[Collection entries]
========================

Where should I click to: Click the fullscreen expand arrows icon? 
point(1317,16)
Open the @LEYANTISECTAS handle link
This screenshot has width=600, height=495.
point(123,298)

========================

All of the records above need to be copied exactly.

#### Response to the exercise:
Where should I click to: Click the fullscreen expand arrows icon? 
point(1317,16)
Open the @LEYANTISECTAS handle link
This screenshot has width=600, height=495.
point(123,298)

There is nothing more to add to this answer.